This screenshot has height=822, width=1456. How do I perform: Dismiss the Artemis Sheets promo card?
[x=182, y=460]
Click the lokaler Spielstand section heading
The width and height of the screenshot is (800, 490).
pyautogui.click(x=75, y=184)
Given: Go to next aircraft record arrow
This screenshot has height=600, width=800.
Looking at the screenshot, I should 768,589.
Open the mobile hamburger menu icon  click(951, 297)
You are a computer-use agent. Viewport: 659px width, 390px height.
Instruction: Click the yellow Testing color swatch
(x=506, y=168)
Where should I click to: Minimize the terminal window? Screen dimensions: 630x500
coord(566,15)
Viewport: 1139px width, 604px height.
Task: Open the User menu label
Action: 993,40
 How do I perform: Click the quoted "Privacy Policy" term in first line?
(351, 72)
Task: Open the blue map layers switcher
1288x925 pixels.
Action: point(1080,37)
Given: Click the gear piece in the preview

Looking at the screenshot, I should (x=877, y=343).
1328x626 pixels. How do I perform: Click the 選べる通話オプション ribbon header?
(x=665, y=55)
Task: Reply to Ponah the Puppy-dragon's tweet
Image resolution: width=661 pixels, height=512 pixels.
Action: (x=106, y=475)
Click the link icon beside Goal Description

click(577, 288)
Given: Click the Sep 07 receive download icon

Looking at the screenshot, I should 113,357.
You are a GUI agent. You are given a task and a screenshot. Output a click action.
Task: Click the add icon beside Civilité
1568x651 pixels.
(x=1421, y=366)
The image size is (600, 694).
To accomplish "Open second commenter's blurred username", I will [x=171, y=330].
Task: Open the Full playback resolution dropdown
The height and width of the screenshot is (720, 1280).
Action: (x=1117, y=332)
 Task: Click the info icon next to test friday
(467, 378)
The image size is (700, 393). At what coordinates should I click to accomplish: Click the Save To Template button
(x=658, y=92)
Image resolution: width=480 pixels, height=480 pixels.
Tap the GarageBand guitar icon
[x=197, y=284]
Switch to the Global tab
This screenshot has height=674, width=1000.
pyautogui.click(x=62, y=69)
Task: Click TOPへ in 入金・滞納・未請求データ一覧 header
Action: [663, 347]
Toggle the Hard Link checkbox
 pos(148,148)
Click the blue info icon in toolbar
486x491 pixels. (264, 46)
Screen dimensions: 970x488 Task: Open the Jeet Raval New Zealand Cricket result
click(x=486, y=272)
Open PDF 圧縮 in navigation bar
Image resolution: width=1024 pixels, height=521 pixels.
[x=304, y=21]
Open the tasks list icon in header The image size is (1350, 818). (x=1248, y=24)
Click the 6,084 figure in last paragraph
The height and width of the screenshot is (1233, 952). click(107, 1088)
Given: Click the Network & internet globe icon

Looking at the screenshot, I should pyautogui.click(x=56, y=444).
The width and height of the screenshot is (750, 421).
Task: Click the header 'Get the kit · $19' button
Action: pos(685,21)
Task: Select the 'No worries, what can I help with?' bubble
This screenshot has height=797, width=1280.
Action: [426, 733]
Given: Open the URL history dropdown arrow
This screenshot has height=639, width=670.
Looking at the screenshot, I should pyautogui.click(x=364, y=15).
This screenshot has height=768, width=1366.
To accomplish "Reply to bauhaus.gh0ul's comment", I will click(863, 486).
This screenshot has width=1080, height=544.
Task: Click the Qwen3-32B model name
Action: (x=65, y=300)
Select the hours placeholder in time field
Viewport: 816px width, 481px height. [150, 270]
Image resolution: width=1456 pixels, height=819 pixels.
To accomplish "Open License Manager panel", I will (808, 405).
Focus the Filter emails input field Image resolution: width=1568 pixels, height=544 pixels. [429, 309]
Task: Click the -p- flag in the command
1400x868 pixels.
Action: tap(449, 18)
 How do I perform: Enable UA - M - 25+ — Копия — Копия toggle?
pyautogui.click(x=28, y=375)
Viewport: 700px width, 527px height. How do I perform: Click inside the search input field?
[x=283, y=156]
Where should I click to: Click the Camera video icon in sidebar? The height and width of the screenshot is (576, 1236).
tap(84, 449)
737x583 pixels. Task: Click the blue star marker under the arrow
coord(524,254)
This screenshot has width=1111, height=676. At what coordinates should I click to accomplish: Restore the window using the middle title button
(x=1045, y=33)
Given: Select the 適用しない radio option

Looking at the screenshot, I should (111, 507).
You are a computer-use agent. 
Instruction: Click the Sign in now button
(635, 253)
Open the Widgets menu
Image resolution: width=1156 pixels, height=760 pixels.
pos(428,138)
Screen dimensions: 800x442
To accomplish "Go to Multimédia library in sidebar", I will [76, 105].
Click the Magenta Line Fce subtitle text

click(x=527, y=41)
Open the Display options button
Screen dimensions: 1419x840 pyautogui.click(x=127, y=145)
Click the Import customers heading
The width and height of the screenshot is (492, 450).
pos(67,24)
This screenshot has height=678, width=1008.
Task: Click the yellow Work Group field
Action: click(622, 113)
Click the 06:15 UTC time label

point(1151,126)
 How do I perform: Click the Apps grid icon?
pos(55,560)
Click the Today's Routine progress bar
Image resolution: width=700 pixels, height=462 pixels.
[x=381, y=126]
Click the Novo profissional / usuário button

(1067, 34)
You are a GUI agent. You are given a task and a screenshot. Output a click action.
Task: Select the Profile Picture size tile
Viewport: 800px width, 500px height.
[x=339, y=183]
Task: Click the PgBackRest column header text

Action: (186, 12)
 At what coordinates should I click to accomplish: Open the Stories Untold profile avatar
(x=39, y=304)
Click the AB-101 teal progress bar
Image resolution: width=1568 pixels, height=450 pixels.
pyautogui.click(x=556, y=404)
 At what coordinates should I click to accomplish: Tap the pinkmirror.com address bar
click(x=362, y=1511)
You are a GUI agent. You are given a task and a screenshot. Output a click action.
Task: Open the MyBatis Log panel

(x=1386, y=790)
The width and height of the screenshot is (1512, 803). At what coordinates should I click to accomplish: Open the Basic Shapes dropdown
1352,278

### Task details
Set the lines down exactly, from the first line of the records to the line where "Task: Open the blue map layers switcher" appears, with both ends kept.

### Answer to this exercise
This screenshot has height=822, width=1456. How do I perform: Dismiss the Artemis Sheets promo card?
[x=182, y=460]
Click the lokaler Spielstand section heading
The width and height of the screenshot is (800, 490).
pyautogui.click(x=75, y=184)
Given: Go to next aircraft record arrow
This screenshot has height=600, width=800.
Looking at the screenshot, I should 768,589.
Open the mobile hamburger menu icon  click(951, 297)
You are a computer-use agent. Viewport: 659px width, 390px height.
Instruction: Click the yellow Testing color swatch
(x=506, y=168)
Where should I click to: Minimize the terminal window? Screen dimensions: 630x500
coord(566,15)
Viewport: 1139px width, 604px height.
Task: Open the User menu label
Action: 993,40
 How do I perform: Click the quoted "Privacy Policy" term in first line?
(351, 72)
Task: Open the blue map layers switcher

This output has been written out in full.